7 comments for “EU law prevails over national law

  1. August 7, 2012 at 11:21

    “We’re sick of them, bored with them but they continue on, irrespective.”

    Indeed we are sick of them and bored with them and that’s a real problem. This is their day job and they are paid well for it, so the only option is never give in.

  2. August 7, 2012 at 12:50

    Many thanks for running with this, my time at present is rather squeezed.

    “In this context, it must be recalled that Union Law prevails over National Law, INCLUDING NATIONAL CONSTITUTIONAL LAW”.

    Surely if that context is taken literally, then we have no legal parliament despite Cameron continuing to state that Parliament is sovereign, no legal government other than Brussels, and no Monarch.

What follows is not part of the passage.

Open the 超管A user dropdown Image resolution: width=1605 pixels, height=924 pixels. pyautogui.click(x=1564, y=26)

    The smoke needs clearing away. The British people are entitled to know EXACTLY how much of their country and sovereignty remains.

  3. JD
    August 7, 2012 at 15:54

    Lord Justice Laws is the man to blame for this mess-

    This development of the common law regarding constitutional rights, and as I would say constitutional statutes, is highly beneficial. It gives us most of the benefits of a written constitution, in which fundamental rights are accorded special respect. But it preserves the sovereignty of the legislature and the flexibility of our uncodified constitution. It accepts the relation between legislative supremacy and fundamental rights is not fixed or brittle: rather the courts (in interpreting statutes, and now, applying the HRA) will pay more or less deference to the legislature, or other public decision-maker, according to the subject in hand. Nothing is plainer than that this benign development involves, as I have said, the recognition of the ECA as a constitutional statute.

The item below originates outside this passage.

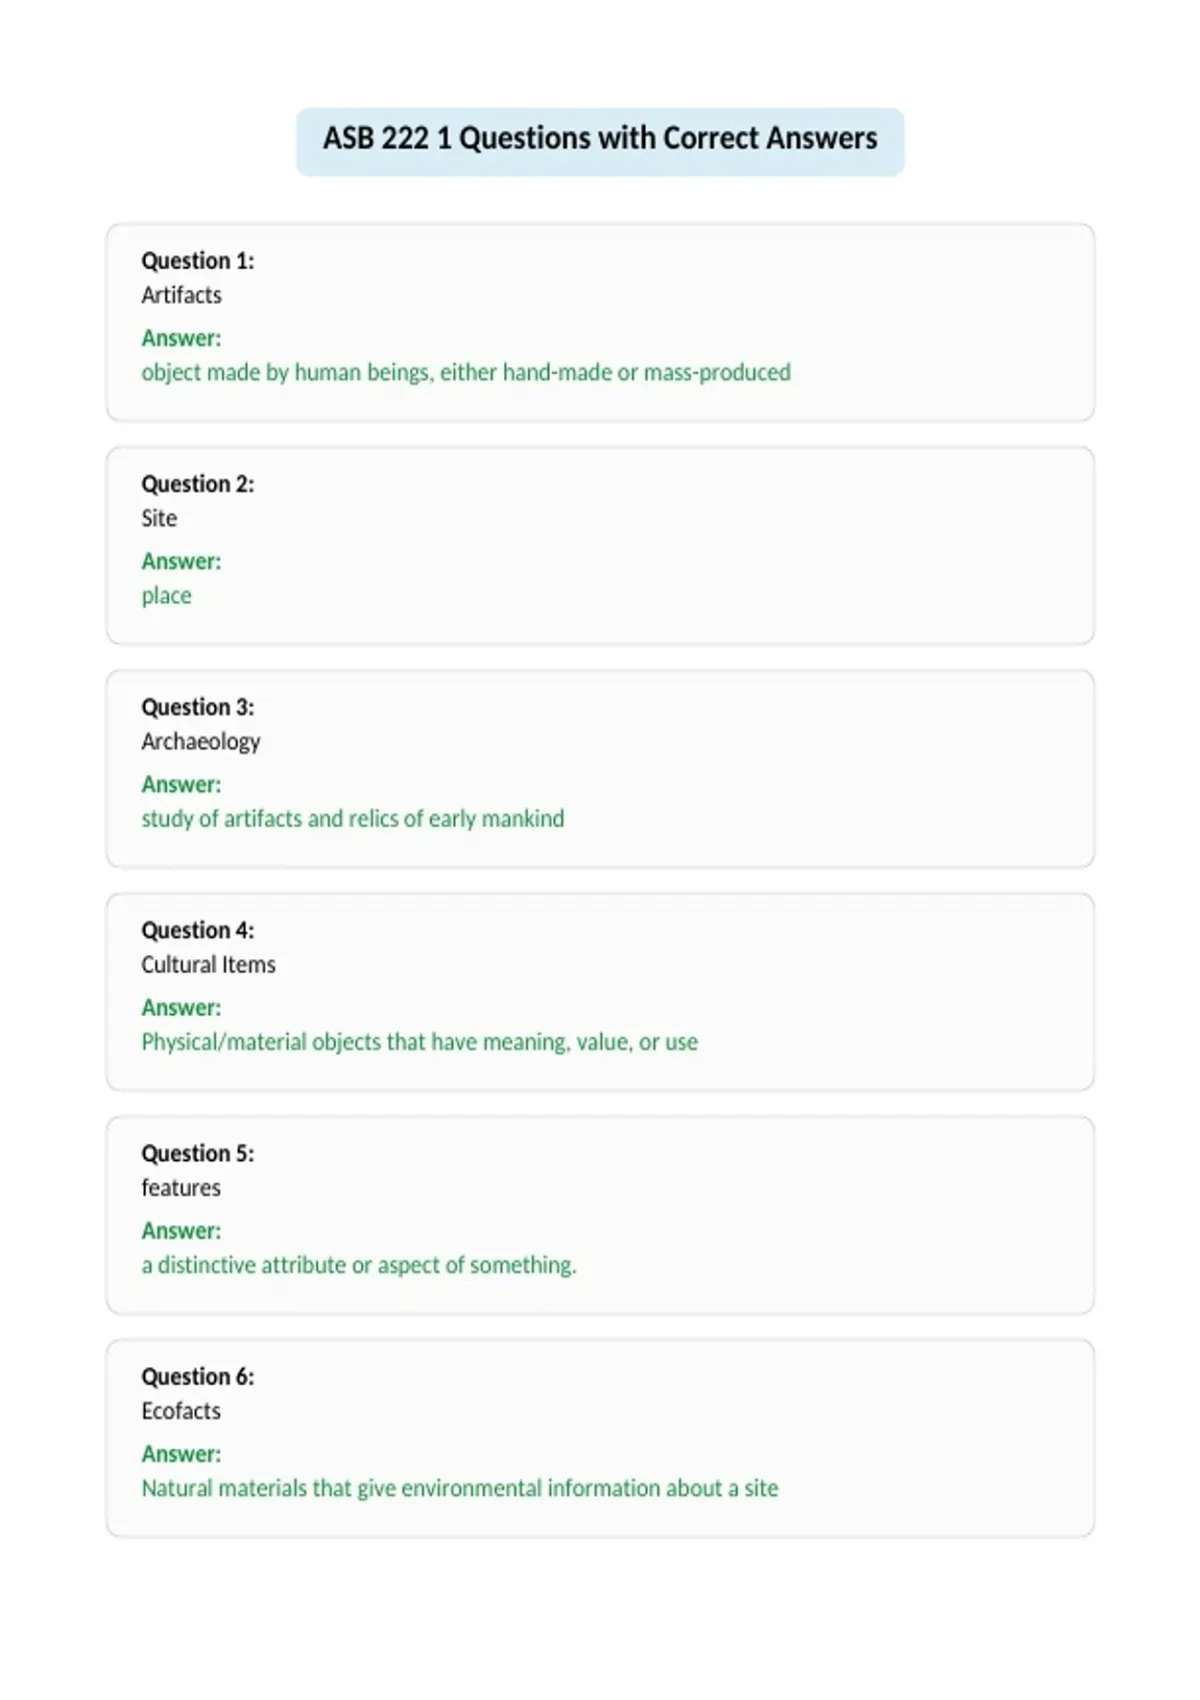Click the term features

click(181, 1188)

    In my judgment (as will by now be clear) the correct analysis of that relationship involves and requires these following four propositions. (1) All the specific rights and obligations which EU law creates are by the ECA incorporated into our domestic law and rank supreme: that is, anything in our substantive law inconsistent with any of these rights and obligations is abrogated or must be modified to avoid the inconsistency. This is true even where the inconsistent municipal provision is contained in primary legislation. (2) The ECA is a constitutional statute: that is, it cannot be impliedly repealed. (3) The truth of (2) is derived, not from EU law, but purely from the law of England: the common law recognises a category of constitutional statutes. (4) The fundamental legal basis of the United Kingdom’s relationship with the EU rests with the domestic, not the European, legal powers. In the event, which no doubt would never happen in the real world, that a European measure was seen to be repugnant to a fundamental or constitutional right guaranteed by the law of England, a question would arise whether the general words of the ECA were sufficient to incorporate the measure and give it overriding effect in domestic law. But that is very far from this case.

  4. JD
    August 7, 2012 at 16:14

    It is sometimes asserted that we knew about the so-called supremacy of community law when we signed up to the Treaty of Accession. That is partly true, although it is tolerably clear that Parliament and the country were kept in the dark.

  5. August 7, 2012 at 16:34

    ..and therein lies our problem. You can count on one finger the number of MP’s who read those treaties before they voted for them, although be assured that the EU centric civil service were fully aware of the consequences.

  6. Rossa
    August 7, 2012 at 16:54

    In light of the letter on WfW from Mark Harper it’s quite clear that our so called representatives still believe that Parliament is sovereign and EU law is only enacted with the ‘permission’ of Parliament.

    And he believes that the Magna Carta has been largely repealed. The enemy is within the gates.

  7. wiggiatlarge
    August 7, 2012 at 17:14

    The bottom line in all of this unless the EU implodes, and I wouldn’t bet on it surviving in some form even then, there are no politicians of any main party who are going to do anything to correct the situation, as this goes on and on I am slowly beginning to believe we are well and truly stuffed, for that to happen in this country would be an appalling derogation of duty to this country by all who supposed to represent it, there really isn’t enough piano wire to go round.